Andrew Bridgen, who was one of the MPs who signed the letter, told Good Morning Britain the piece was not an attempt to hold May hostage.
Other signatories include Bridgnorth-based Eurosceptic Sir Bill Cash, who is MP for Stone, North Herefordshire's Bill Wiggin, and Walsall North MP Eddie Hughes.
Ahead of a planned speech about Brexit later this week, May has called her senior ministers to a meeting at her official country retreat, Chequers, to discuss the government's strategy.
The speech provides "assurances that the government wants to maintain and improve standards that deliver for consumers, whilst not inflicting any additional administrative burden on business", said Helen Dickinson, chief executive of the British Retail Consortium.
"To avoid the perversion of democracy that Brexit in name only would be, it is essential that we are able to sign trade deals in the fixed transition period".
The group promise their "continued, strong backing" for the vision of leaving the European Union set out by the prime minister in her Lancaster House speech in January previous year, but add a list of suggestion about how she could maintain those guarantees.
The letter, co-ordinated by former minister John Penrose, continued: 'Leaving them both isn't a question of ideology but practicality - we can't strike those free trade deals if we don't'.
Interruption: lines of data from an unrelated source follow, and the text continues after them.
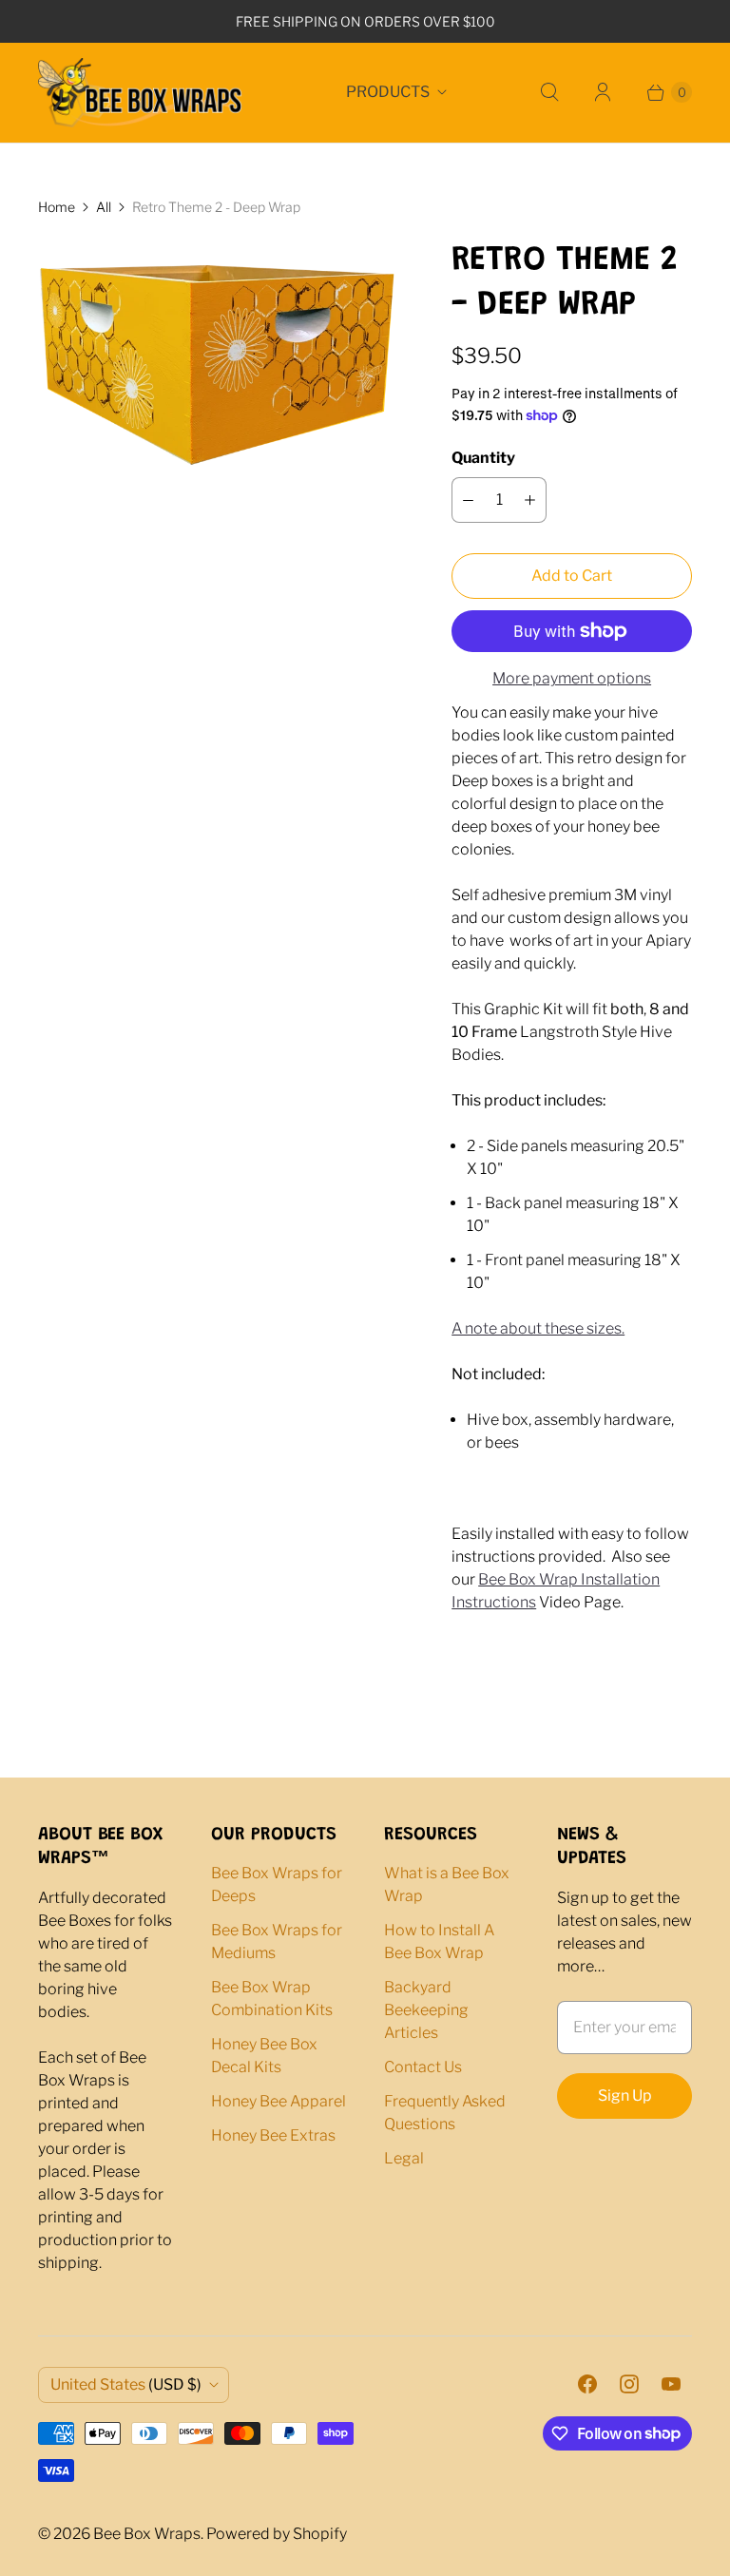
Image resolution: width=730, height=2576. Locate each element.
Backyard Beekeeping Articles (426, 2010)
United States (126, 2384)
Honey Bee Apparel (278, 2101)
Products (388, 92)
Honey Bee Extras (273, 2135)
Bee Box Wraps (147, 2534)
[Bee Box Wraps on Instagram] (629, 2384)
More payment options (571, 678)
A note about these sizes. (537, 1328)
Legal (404, 2158)
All (103, 207)
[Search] (549, 92)
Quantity (483, 458)
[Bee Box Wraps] (140, 92)
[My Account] (602, 92)
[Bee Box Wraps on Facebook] (587, 2384)
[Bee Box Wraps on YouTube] (671, 2384)
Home (56, 207)
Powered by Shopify (276, 2534)
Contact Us (423, 2067)
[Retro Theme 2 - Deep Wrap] (218, 374)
Responding to Sir Bill at a hearing of the committee, United Kingdom ambassador to the EU Sir Tim Barrow said: "While there has been some discussion in Brussels among the 27 about the duration, the (EU) negotiating directives point to end 2020 and that is the basis on which we are now talking to the commission about the logic of how they derive that figure".
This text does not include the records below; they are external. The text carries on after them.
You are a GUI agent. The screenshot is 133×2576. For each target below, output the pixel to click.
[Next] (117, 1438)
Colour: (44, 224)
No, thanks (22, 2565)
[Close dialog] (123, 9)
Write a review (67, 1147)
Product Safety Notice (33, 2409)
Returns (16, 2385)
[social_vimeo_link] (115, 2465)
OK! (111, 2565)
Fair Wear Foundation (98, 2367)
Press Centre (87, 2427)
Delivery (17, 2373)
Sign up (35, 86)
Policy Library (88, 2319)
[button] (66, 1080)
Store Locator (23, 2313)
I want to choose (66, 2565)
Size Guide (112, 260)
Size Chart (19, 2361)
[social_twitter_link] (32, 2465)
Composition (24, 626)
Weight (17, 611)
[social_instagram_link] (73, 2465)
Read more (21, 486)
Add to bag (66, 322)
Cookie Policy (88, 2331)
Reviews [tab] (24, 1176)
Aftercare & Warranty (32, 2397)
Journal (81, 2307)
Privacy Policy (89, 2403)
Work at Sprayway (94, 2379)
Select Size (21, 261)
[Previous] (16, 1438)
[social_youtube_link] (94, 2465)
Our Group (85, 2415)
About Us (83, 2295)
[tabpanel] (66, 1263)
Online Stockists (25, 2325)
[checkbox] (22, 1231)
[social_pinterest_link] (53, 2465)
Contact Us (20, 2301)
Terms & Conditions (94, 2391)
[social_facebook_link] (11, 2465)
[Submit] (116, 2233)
The U.K. opposition leader confirmed his Labour Party will campaign to keep Britain inside a customs union with the European Union, calling it necessary for trade and to prevent a hard border with Ireland.
Shadow Brexit Minister Paul Blomfield said: 'It is clearer than ever that Theresa May can not deliver the Brexit deal Britain needs.
Prime Minister Theresa May is facing a potentially unsafe outcry from 62 members of her own party who are demanding a quick, clean break from the European Union, just as she tries to finalize her Brexit plans. "People arriving after March 2019 arrive in different circumstances to those who arrive before March 2019 and can expect their rights to be different as a result".
"It is clear from this list of demands that the Tories don't want either a transition deal or a future relationship with the EU".
But the prime minister's spokesperson played down the significance of the language on the length of the transition period.